Pugh, an actress who has quickly established herself as one of the best of her generation through giving one visceral performance after another in films such as “Midsommar” and “Little Women,” is simply astonishing in a performance that goes for broke. She’s the film’s center of gravity, taking each insane plot twist it throws at her and grounding it in realism and emotional authenticity. It’s because of this that in his role, Harry Styles comes across as a deer in the headlights as he drifts through the movie’s underdeveloped plotline. This is never more true than in his character’s more emotionally raw scenes with Pugh, where Styles fails to mine the emotional depths or internal conflict of a character that already lacks personality. The other actors that round out the film’s cast, among them Olivia Wilde as Alice’s best friend Bunny and Gemma Chan as Frank’s icy wife Shelley, give performances that could merely be called effective.

The only other actor that comes close to matching her is Chris Pine, who is deliciously creepy as the cult-leader-like Frank. In a dinner scene where Alice confronts Frank about the disturbing happenings in Victory, Pugh and Pine are absolutely electric. Their characters verbally wound each other with stunning precision and mercilessness. It’s in this moment that the movie truly comes alive, crackling with intensity and tension. Ultimately, this one scene serves as a distillation of what the film could have been and should have been but unfortunately wasn’t.

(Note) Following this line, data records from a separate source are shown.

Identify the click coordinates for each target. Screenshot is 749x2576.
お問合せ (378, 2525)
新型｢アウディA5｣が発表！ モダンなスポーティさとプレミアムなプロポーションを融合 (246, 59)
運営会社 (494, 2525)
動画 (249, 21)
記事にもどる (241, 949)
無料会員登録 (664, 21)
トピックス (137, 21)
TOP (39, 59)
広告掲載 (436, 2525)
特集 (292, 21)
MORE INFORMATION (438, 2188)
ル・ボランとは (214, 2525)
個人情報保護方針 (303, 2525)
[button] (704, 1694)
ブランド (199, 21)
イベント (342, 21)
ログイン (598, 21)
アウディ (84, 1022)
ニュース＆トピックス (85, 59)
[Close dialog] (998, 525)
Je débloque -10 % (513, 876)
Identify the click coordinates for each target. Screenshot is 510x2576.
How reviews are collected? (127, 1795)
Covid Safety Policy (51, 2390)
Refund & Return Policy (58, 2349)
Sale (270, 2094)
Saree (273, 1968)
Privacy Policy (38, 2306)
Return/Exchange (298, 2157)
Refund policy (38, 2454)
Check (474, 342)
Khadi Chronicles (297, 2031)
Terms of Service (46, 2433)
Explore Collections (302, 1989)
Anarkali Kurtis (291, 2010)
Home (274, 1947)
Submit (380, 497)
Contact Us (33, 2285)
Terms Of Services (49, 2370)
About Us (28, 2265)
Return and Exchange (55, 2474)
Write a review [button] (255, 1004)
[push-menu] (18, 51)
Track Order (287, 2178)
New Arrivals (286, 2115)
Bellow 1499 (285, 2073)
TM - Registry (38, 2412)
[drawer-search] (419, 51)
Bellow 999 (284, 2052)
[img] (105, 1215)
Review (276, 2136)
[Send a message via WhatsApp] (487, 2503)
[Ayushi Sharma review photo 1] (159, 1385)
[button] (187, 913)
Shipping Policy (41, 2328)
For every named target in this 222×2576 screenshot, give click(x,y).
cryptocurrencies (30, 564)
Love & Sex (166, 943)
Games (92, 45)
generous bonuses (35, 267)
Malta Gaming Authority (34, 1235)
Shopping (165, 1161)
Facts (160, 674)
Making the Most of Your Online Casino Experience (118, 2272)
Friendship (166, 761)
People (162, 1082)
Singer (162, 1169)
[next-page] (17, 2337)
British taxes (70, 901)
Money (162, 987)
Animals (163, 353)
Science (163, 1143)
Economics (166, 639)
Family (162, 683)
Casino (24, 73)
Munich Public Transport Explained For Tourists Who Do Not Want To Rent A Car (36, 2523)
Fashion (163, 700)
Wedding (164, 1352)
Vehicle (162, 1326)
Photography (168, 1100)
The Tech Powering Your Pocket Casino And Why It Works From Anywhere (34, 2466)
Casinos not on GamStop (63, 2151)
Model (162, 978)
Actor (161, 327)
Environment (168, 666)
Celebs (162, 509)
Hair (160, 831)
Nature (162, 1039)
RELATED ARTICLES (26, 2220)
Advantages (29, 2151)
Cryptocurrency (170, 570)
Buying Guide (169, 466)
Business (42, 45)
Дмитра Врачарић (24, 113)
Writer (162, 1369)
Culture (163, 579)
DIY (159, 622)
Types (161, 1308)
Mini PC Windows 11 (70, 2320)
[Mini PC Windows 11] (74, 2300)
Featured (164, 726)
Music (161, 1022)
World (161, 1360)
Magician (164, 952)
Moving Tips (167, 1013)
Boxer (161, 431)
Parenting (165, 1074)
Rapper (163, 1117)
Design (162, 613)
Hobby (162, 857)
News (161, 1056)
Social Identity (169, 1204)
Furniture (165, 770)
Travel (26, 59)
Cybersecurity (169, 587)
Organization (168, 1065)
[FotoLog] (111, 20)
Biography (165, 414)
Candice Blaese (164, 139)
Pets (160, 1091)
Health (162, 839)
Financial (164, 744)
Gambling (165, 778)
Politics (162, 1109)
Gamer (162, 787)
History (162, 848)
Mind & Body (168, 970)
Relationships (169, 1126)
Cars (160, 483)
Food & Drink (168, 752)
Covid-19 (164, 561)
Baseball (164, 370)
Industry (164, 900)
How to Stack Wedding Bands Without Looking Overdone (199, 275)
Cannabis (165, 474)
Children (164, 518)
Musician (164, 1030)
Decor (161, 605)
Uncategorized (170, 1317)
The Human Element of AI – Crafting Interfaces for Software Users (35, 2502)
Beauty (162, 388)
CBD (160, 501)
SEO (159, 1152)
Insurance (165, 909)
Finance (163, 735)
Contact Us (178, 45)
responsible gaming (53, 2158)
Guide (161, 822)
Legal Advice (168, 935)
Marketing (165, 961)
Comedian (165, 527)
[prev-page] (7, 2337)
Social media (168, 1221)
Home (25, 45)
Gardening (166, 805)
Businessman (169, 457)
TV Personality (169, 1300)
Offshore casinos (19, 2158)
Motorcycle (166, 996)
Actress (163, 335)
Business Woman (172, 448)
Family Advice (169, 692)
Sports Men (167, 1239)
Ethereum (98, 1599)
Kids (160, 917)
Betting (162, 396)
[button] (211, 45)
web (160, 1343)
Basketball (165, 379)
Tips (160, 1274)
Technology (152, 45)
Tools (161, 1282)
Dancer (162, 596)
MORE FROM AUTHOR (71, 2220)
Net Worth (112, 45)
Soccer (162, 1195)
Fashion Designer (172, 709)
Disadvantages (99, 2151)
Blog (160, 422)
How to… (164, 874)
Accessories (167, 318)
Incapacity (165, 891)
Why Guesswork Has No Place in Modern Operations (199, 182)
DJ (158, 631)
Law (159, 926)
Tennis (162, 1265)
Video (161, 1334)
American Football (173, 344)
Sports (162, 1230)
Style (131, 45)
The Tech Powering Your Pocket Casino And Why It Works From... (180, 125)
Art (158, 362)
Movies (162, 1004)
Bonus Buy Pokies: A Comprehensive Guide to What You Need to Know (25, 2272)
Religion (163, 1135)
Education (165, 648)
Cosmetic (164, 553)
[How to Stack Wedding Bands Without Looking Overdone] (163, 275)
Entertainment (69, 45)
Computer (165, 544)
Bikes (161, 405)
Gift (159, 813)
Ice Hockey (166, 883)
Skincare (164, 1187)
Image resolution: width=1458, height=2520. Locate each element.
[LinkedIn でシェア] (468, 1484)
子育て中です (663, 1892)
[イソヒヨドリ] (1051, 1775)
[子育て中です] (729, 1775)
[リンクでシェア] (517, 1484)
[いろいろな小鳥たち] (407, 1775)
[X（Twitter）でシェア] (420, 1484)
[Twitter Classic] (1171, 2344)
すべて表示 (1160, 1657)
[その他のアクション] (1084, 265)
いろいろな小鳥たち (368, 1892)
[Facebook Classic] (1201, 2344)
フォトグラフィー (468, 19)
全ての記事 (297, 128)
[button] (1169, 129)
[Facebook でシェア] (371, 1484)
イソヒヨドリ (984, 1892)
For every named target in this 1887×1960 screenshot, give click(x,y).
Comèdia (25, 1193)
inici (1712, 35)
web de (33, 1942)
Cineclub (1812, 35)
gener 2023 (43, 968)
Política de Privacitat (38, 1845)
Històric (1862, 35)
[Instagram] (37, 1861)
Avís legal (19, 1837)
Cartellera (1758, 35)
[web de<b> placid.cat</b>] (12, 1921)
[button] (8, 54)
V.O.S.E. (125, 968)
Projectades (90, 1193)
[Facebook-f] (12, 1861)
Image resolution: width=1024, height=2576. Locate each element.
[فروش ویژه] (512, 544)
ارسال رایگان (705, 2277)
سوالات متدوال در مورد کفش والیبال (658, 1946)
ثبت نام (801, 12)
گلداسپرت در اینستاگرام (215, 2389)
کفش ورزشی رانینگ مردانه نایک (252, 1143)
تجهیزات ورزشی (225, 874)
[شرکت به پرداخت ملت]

The candy-colored, sun-kissed cinematography from Matthew Libatique and production design from Katie Byron is visually stunning.

It’s past this point that the film begins to falter as it fractures into a mess of dropped plot points and perplexing narrative choices, ultimately presenting a glaring disconnect between the clues that were given and the solution to its central mystery. By the end of the film, the questions of what happened to Margaret, why Alice sees a plane crash near Victory headquarters and the cause of her vivid hallucinations still haven’t been answered. The viewer doesn’t get the satisfying click in their brain that comes with realizing how all the film’s intricate details connect to its conclusion, nor do they feel emotionally fulfilled by the ending for Alice as a character.

Aside from Pugh, “Don’t Worry Darling” does have its merits. The candy-colored, sun-kissed cinematography from Matthew Libatique and production design from Katie Byron is visually stunning, all dreamy pastels and golden hues that manage to illuminate the frame even in darkness. Arianne Phillips’ gorgeous costumes also lend Victory the ’50s-era atmosphere that every other element of the film lacks. It’s unfortunate that all of this is ultimately overshadowed by the laughable twist that brings “Don’t Worry Darling” to a close.